Saved data entries

· · ·

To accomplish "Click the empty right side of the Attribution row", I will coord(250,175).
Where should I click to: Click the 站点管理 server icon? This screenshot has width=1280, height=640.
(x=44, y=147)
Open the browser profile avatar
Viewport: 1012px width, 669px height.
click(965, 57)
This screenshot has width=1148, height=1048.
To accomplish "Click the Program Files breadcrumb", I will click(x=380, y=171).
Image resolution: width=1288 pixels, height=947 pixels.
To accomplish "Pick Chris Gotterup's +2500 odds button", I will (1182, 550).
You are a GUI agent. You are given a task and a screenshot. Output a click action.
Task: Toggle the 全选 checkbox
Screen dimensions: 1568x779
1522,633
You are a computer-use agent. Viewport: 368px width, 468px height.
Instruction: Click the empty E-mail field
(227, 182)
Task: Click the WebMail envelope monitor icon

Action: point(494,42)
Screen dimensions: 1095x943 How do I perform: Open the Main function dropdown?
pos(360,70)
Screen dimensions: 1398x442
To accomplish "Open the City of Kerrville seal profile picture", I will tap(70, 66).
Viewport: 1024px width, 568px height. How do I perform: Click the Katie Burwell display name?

· · ·

> _Task to complete_:
Among the records, find each line where the word "agent" occurs, and copy it.

> _Answer section_:
You are a GUI agent. You are given a task and a screenshot. Output a click action.
You are a computer-use agent. Viewport: 368px width, 468px height.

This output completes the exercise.